Как ни красиво сочетание нежных тёмно-зеленых шапок лиственниц со стальным отливом серебристых тополей, всё же очень досадно за скрываемый ими архитектурный облик дома.
Главный дом полукаменный. Все деревянные части сделаны из лиственницы. Конечно, только при даровом крепостном труде возможно была такая барская прихоть как постройка дома из лиственницы. Это дерево растёт в естественном состоянии далеко на Севере, а в Вологодском уезде встречается по барским усадьбам и то исключительно через насаждение.
Федор Дмитриевич Резанов, по-видимому, очень любил это дерево: в парке Куркина растёт довольно много лиственниц. Несомненно, для постройки дома лиственницу возили санным путем за сотни вёрст от Куркина. И действительно, создан дом исключительный по прочности: лиственницу не берёт ни топор, ни пила.
Центральная часть фасада — портик о шести деревянных колоннах дорического ордена, опирающихся на отступившую каменную террасу. Немного сплюснутый лёгкий фронтон лёг на колоннаду. В тимпане фронтона красиво вырезанное слуховое окно, с внутренней резной решёткой. Каменный низ рустирован. Каменная четырехугольная лестница ведёт с земли под колоннаду.

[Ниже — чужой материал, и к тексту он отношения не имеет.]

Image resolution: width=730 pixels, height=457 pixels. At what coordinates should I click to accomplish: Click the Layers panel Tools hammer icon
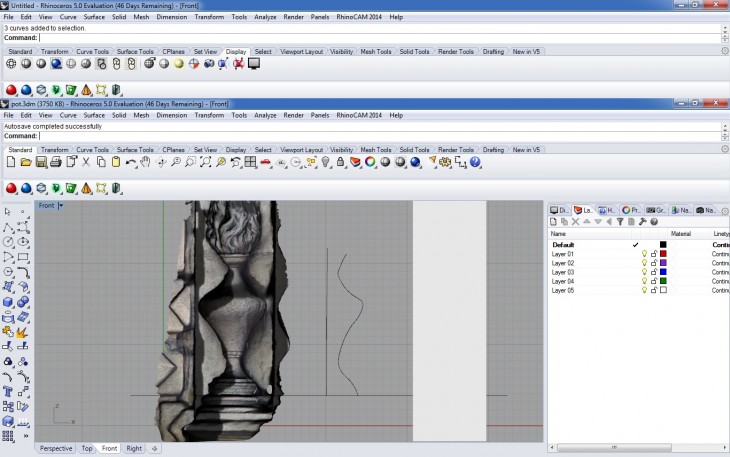(x=641, y=221)
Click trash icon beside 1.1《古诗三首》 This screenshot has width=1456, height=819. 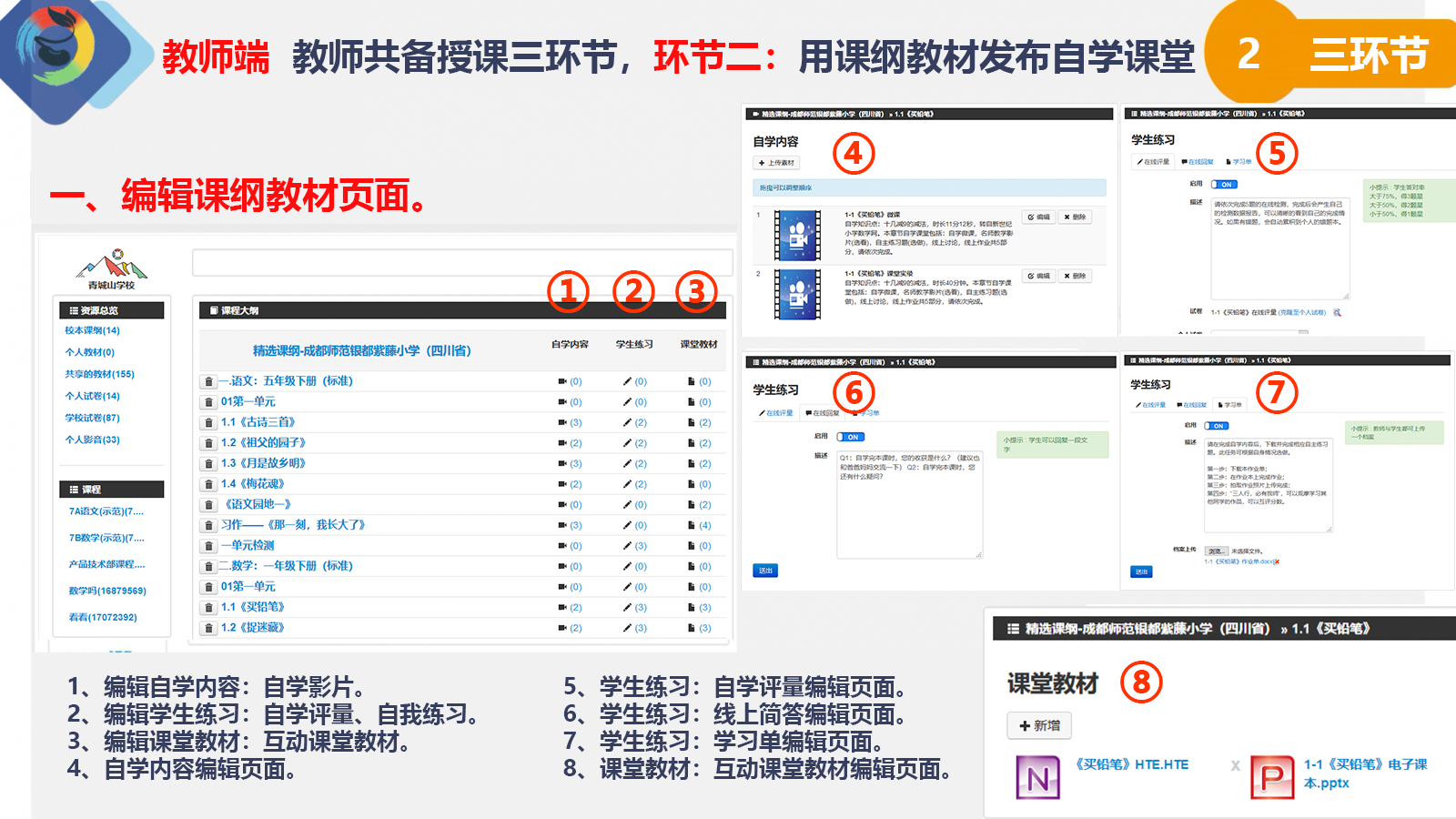[208, 423]
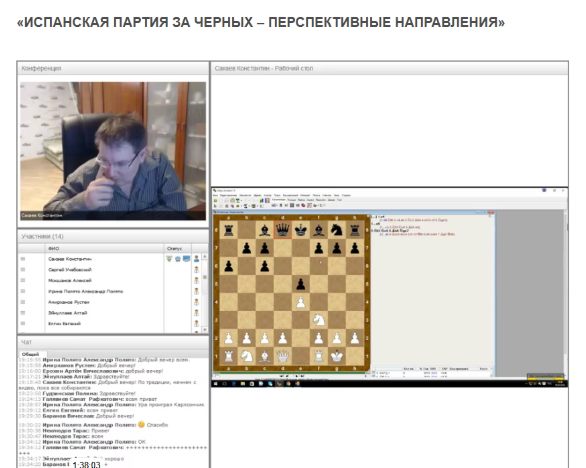Image resolution: width=586 pixels, height=468 pixels.
Task: Click the Статус column header
Action: [174, 248]
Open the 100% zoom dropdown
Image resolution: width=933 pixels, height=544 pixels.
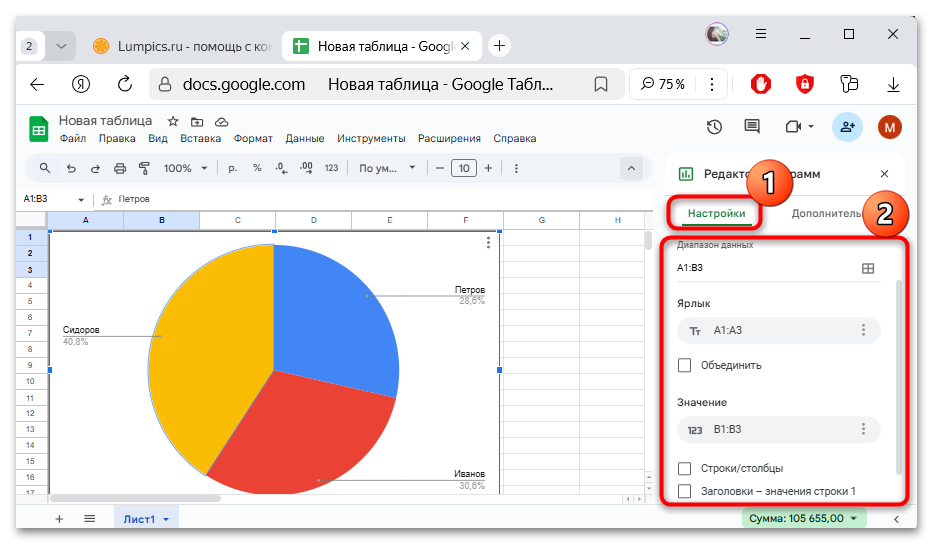pyautogui.click(x=185, y=168)

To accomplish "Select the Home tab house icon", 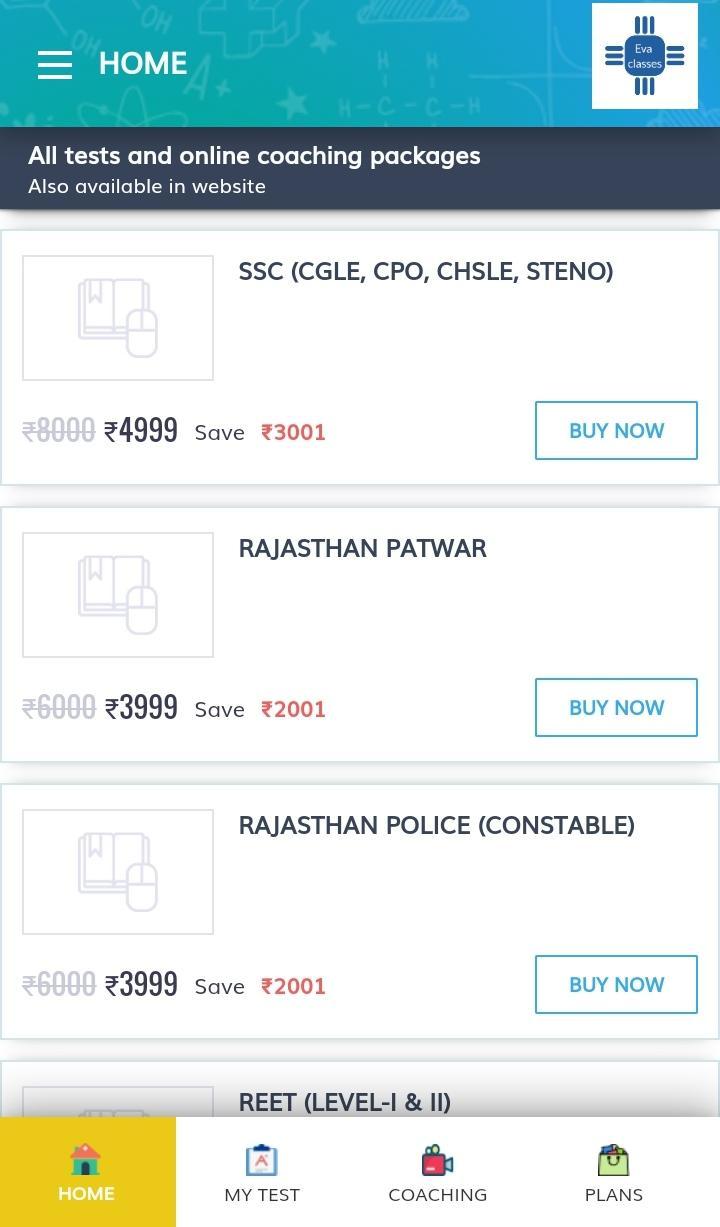I will tap(86, 1159).
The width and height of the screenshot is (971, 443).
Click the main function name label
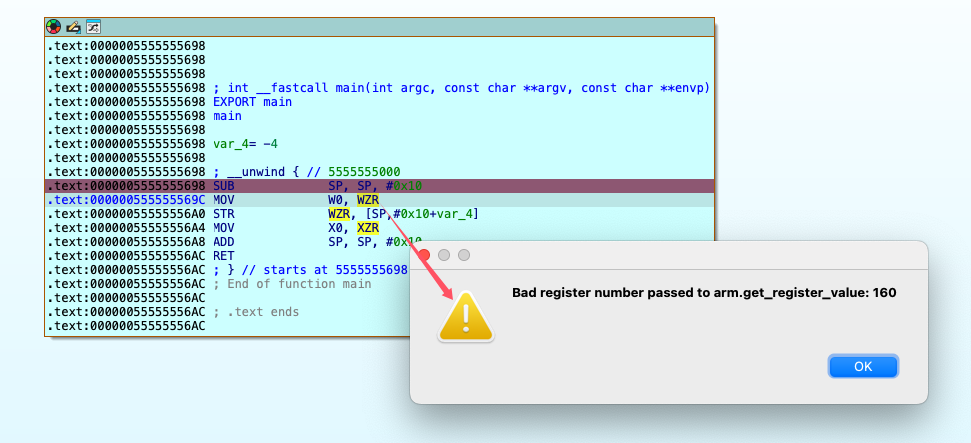pos(227,116)
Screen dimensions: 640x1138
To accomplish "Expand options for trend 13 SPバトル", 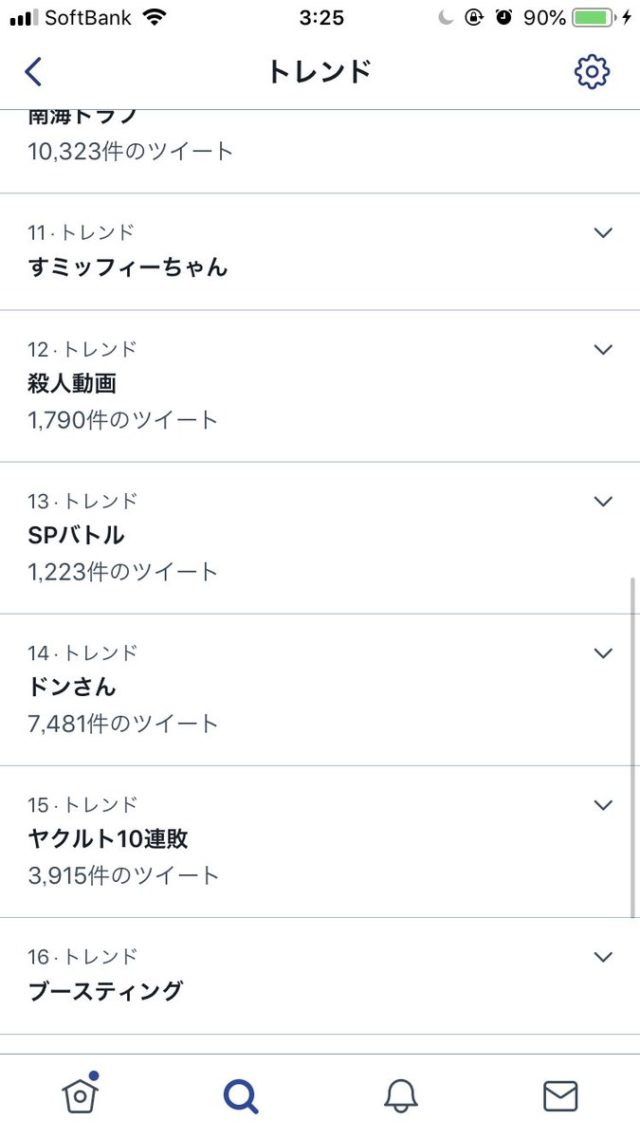I will (602, 502).
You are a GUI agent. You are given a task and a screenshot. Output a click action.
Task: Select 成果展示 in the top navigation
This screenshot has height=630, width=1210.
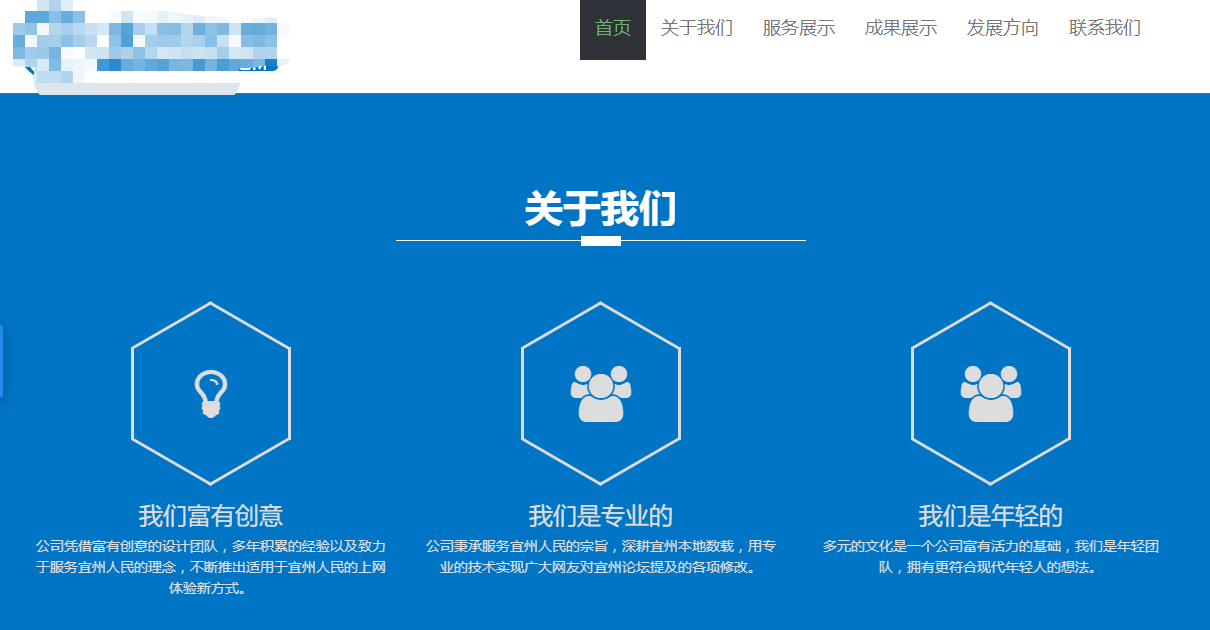click(900, 29)
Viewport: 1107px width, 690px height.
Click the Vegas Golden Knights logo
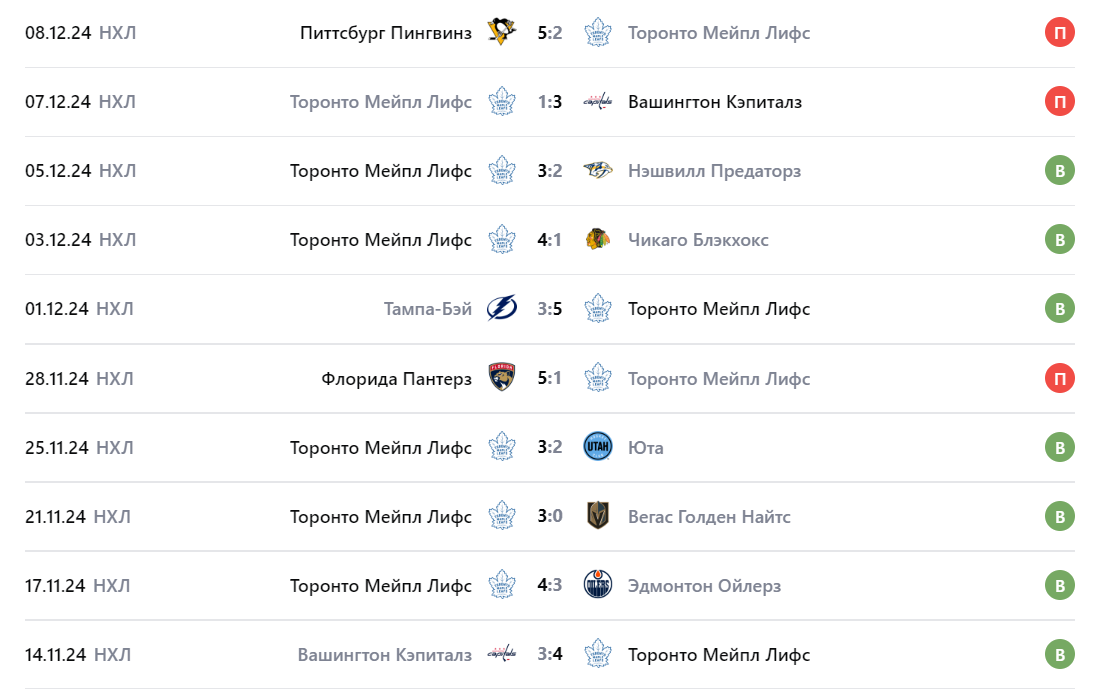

Спокойная гладь стен, лишённая каких бы то ни было украшений, кроме миниатюрных фронтальных наличников над окнами второго этажа и каменных замков над окнами нижнего, прорезана двадцатью четырьмя окнами и двумя стеклянными дверями в середине верхней и нижней террасы. Окна с зелёными раздвижными ставнями. Деревянные части здания окрашены в тёплый желтоватый тон, каменные в лёгкий оранжевый. На верхней террасе между колоннами красивая чугунная зелёная решетка линейного и растительного орнамента.
Простота переднего фасада при великолепно найденных пропорциях создаёт самое выгодное впечатление о художнике-архитекторе, компоновавшем здание.
Фасад со стороны парка уже другой. Он полон какой-то ажурной нарядности. С боков его до высоты второго этажа встали по три дорических колонны, на которых лежат две большие терраски. Спуск с террас в парк выполнен весьма остроумно. Две деревянных лестницы сбегают вкось на маленькую площадку, с неё одна уже лестница ведёт на другую горизонтальную площадку, чтобы дальше до земли разбежаться направо и налево двумя лесенками.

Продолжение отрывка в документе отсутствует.